◆ Provided text
Tiffany Burt
President and Chief Operating Officer
Optime Care
Imagine you’ve just been diagnosed with a disease so rare, only a handful of patients have it. Few physicians are aware of the condition, much less have any direct experience treating it. You’ve been prescribed a new medication, and you’re anxious. You have questions, and your only way to answer them is to call an 800 number. There, you’re transferred time and again until (hopefully) you find someone who can help. The next time you call, you start all over again. You’re already dealing with the stress of your diagnosis—and now, you realize that the stress will only get worse as you start treatment.
This is the experience that awaits far too many rare and orphan disease patients as they engage with the traditional patient services model. Built for large patient populations, it doesn’t have the flexibility to provide the individual care that patients with rare and orphan diseases need. Instead of finding comfort, patients can feel isolated and frustrated.
The patient-first model solves this problem by understanding that patient needs must take priority over all else. Acting on this fundamental truth and providing white-glove service not only benefits patients, but also providers and manufacturers as well. It’s a classic win-win-win.
A Win for Patients
Patients with rare and orphan diseases can become lost in the healthcare system for many, many years, moving from one physician to the next as they seek the proper diagnosis. Placing them in a traditional patient services model runs the risk of losing them in yet another system.
When patients are the center of the care model, their individual needs are more readily recognized and met. A perfect example is how our Optime Care’s patient care coordinators proactively ask if the patient would like to speak to a pharmacist. That can make all the difference to a patient who’s anxious but may be reluctant to ask for help. Our pharmacists are trained specifically on the particular disease and medication, so they can walk patients through what to expect. The result can be more satisfied, compliant patients with better outcomes.
A win for manufacturers
When the patient population is in the hundreds—or even less—every patient matters all the time. From a commercialization standpoint, the manufacturer can’t afford to lose a single one.

◆ Set of tasks
a: According to the patient-first care article, why does the traditional patient services model fail patients with rare and orphan diseases? Answer in one to three sentences.
b: In the patient-first care article, what do Optime Care's patient care coordinators proactively ask patients?
c: Extend the patient-first care article, starting after its final sentence about manufacturers not being able to afford to lose a single patient.

Stored data entries:
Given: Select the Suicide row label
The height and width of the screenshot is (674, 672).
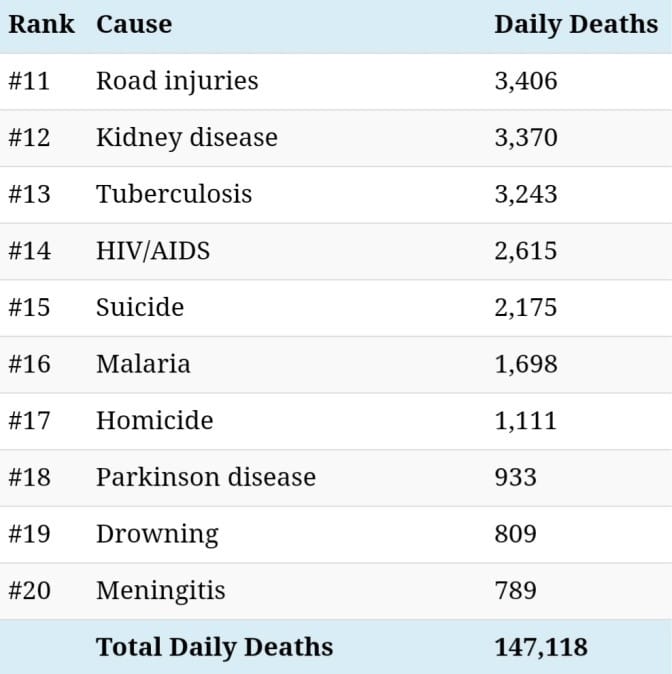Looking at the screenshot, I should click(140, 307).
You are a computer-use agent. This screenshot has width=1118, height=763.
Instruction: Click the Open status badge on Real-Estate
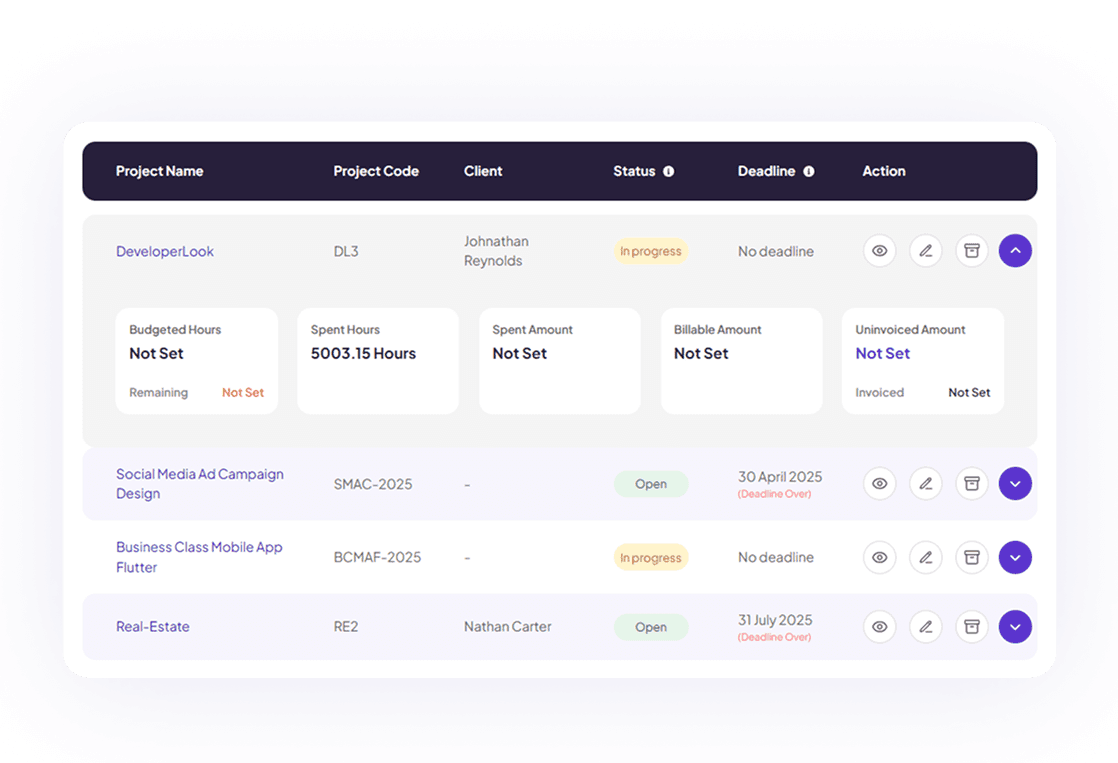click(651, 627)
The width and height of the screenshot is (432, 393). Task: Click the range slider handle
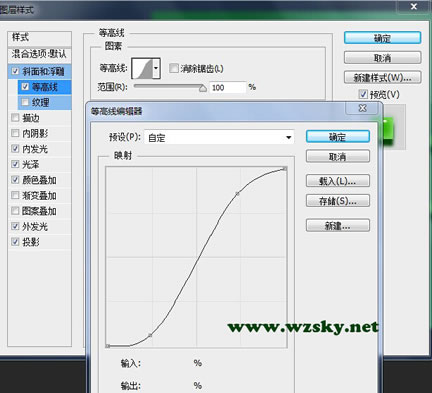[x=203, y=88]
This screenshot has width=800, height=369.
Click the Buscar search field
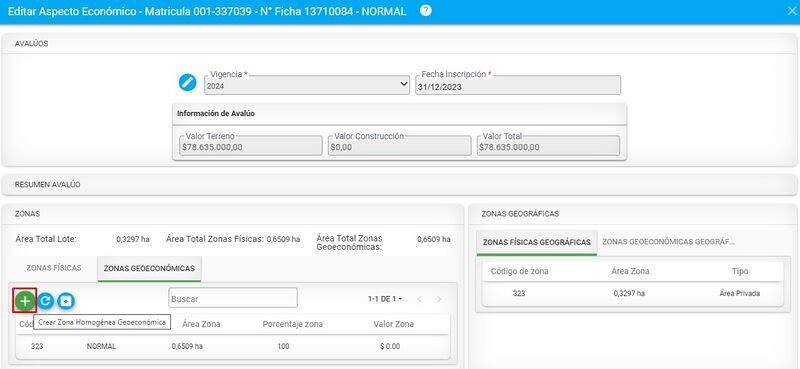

--

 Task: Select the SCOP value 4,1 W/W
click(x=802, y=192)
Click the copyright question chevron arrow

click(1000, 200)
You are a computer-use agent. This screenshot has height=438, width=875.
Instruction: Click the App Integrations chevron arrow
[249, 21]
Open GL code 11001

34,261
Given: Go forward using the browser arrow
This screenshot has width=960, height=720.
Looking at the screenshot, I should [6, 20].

◆ Responses to the tasks
a: The traditional model was built for large patient populations. It lacks the flexibility to give patients with rare and orphan diseases the individual care they need, so they can end up feeling isolated and frustrated instead of comforted.

b: They ask whether the patient would like to speak to a pharmacist.

c:
The patient-first model addresses the challenge by providing a team of patient care coordinators dedicated exclusively to the brand, the therapy and its patients. With deep knowledge of the rare or orphan disease—and how to support patients with it—the Optime Care team develops the most effective patient care plan to support commercial success. Then the team tailors care for the individual needs of each patient. The personal attention helps ensure patients remain compliant even when there are roadblocks, such as side effects that could otherwise encourage patients to drop off.
For manufacturers, there are other benefits of having a dedicated care team as well, such as getting patients on the medication faster by streamlining the prior authorization approval process.
A win for healthcare providers
I mentioned earlier that many healthcare providers may have never had first-hand experience diagnosing a particular rare or orphan disease. With the patient-first model, the dedicated care team can help close the knowledge gap, so the physician can make more informed decisions.
In addition, the care team supports the physician’s office staff by helping to relieve the administrative burden of prior authorizations, appeals and other tasks. This support helps ensure patients can start the therapy as quickly as possible—and keep them compliant—to support the physician’s care plan for achieving quality outcomes.
As I said, the patient-first model is a classic win-win-win, with patients at the heart of every conversation. Many patients have said to us, “I wish you could provide all my medications.” To us, that is the greatest validation that the patient-first model works best for those with rare and orphan diseases.